• Excerpt to read:
Super Rugby start brought forward, will coincide with Six Nations opening weekend

A few nice warm-up matches to get you up to speed before the internationals.

Crusaders head coach Scott Robertson celebrates his side's title win wit his now-traditional breakdance.
Crusaders head coach Scott Robertson celebrates his side's title win wit his now-traditional breakdance.
Image: Photosport/Martin Hunter/INPHO

THE 2020 SUPER rugby season has been brought forward to the last day in January, and will coincide with the Six Nations.

The opening weekend of the southern hemisphere club competition ordinarily kicks off in mid-February, but has been brought forward a fortnight and its opening weekend will coincide with the climax of tennis’ Australian Open as well as the jewel in the northern hemisphere rugby schedule.

With the Test window pushed to July, the 2020 Super Rugby tournament will also run off without a mid-season break, which has previous been a feature in non-World Cup years.

Organisers Sanzaar say that slightly earlier kick-off times will also help create and family friendly environment.

“We believe (this) will be widely welcomed by rugby fans and will give young families an opportunity to get out and enjoy the night at the rugby,” said Rugby Australia chief executive Raelene Castle.

World Rugby have been working towards creating a ‘global season’, attempting to get  southern and northern hemisphere nations syncing up their schedules for a sport both traditionally opt to play through the winter.

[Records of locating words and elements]
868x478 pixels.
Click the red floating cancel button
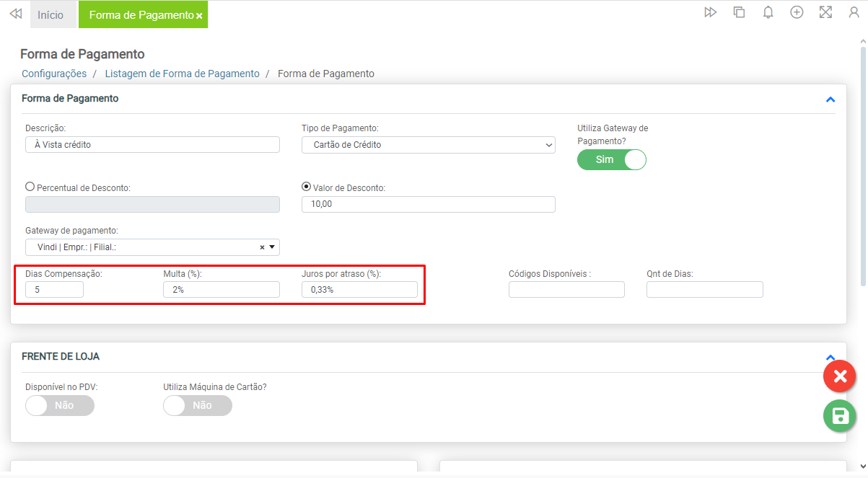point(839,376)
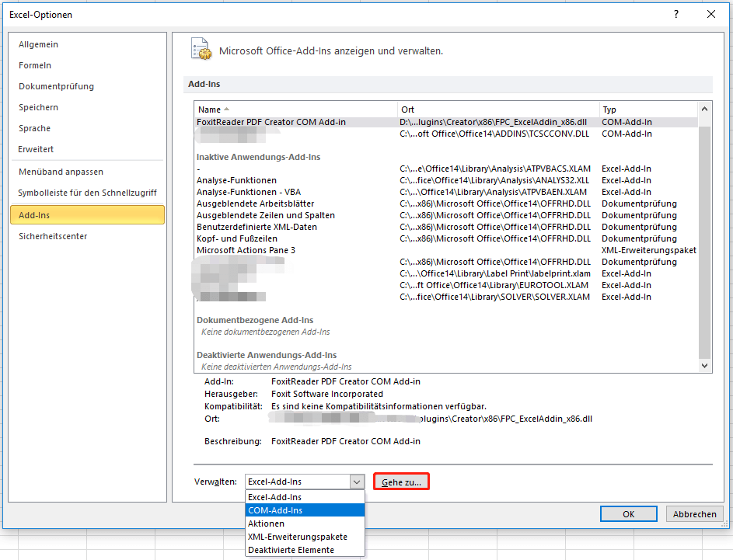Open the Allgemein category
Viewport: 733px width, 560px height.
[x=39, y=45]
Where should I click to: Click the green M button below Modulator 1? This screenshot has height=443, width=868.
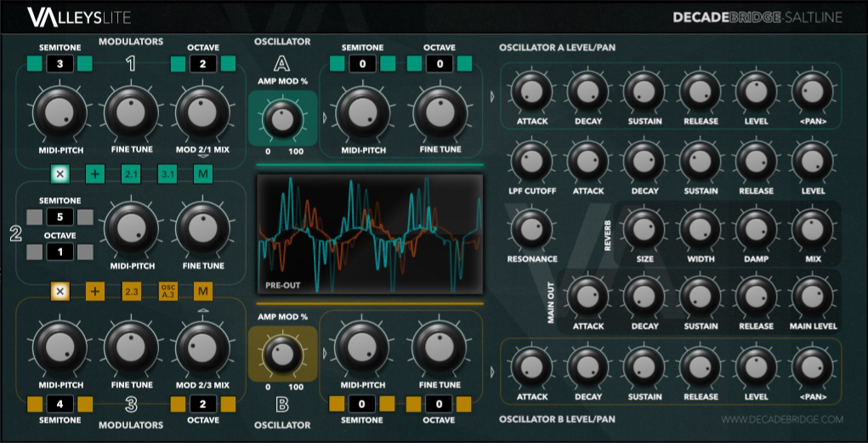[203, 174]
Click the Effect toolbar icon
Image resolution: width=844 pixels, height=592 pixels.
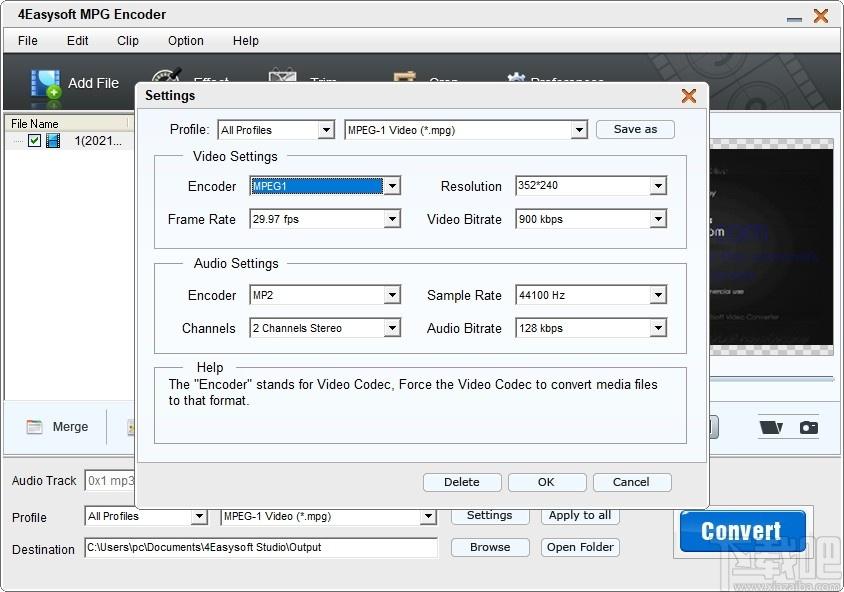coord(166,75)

--

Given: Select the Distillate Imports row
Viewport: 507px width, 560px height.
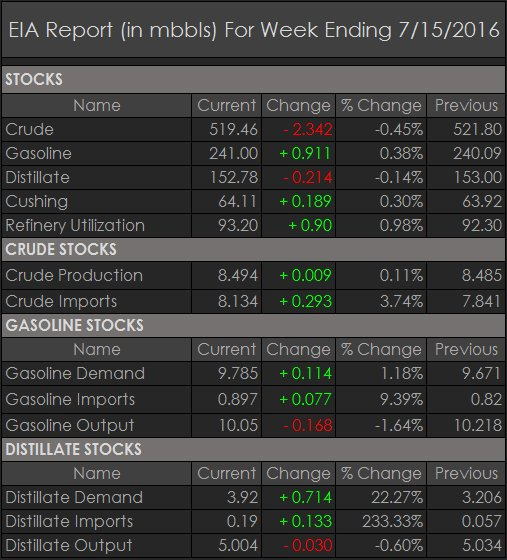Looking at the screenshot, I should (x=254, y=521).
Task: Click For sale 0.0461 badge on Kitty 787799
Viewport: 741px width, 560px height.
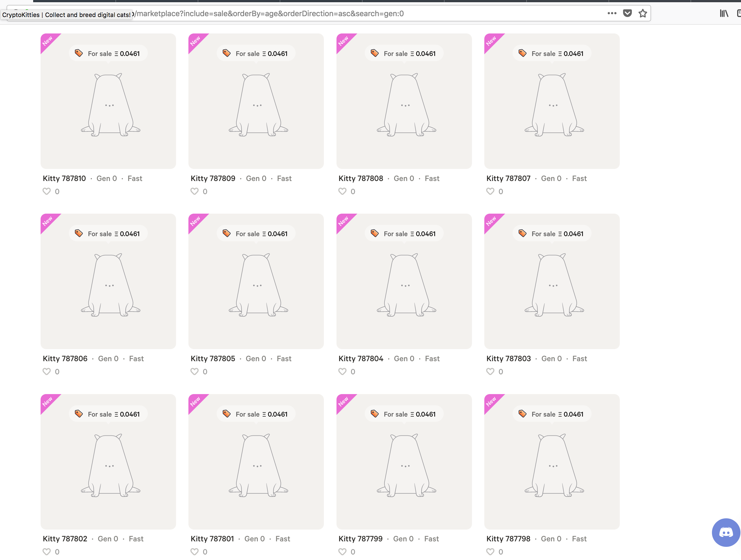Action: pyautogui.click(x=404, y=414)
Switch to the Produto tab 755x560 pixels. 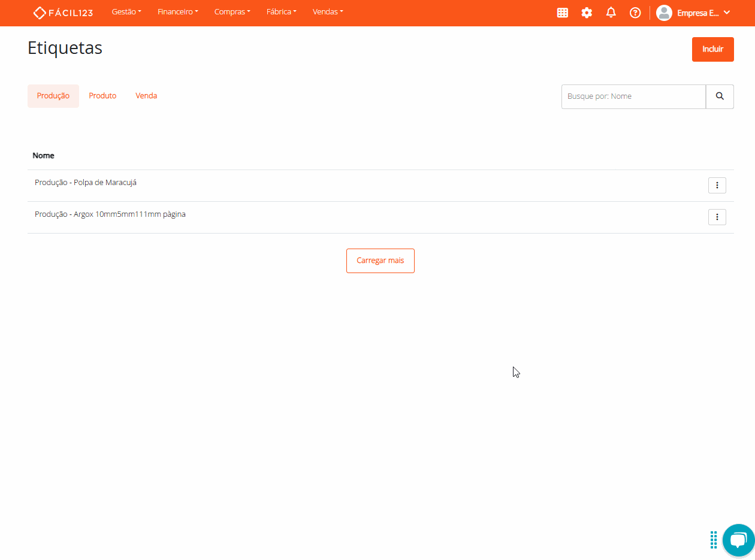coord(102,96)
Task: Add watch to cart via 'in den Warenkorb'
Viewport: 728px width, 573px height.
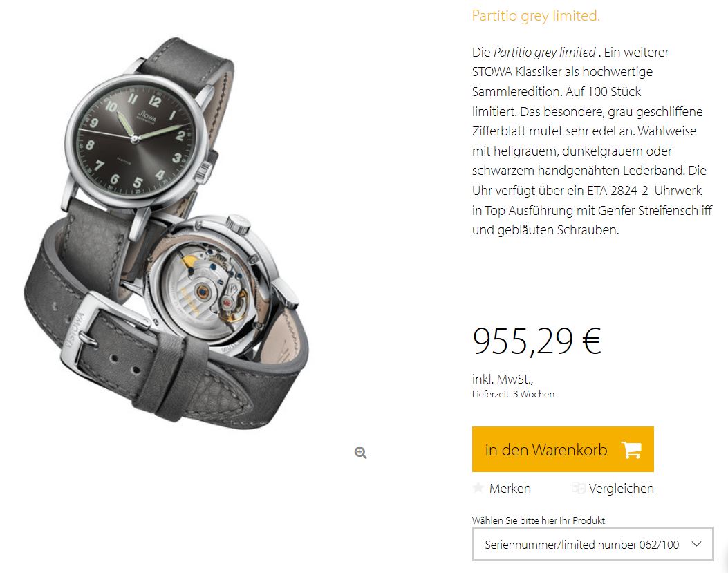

• Job 1:
In the Super Rugby article, who is named as the chief executive of Rugby Australia?
• Job 2:
Go on with the Super Rugby article from the point where it stops.
The listing has no connection to the Super Rugby article.

• Exercise output 1:
Raelene Castle

• Exercise output 2:
A proposed 12-nation cross-hemisphere competition for 2020 faced opposition from the Six Nations and the International Rugby Players Council voiced concerns over player welfare.

Last week, after his New Zealand side defeated Tonga 92-7, head coach Steve Hansen was asked if Pacific nations need more opportunities to play serious Tests to remain competitive.

“The problem that we’ve got is a calendar that doesn’t allow you to do that,” Hansen said.

“We have these wonderful ideas about growing the game but we don’t have an organisation at the top that wants to be strong enough to say ‘righto, this is what we’re doing, we’re going to have a global season.

The Six Nations rule world Test rugby programs. They don’t want to give that up and until they’re prepared to give that up, we’re not going to see any progress in that area.”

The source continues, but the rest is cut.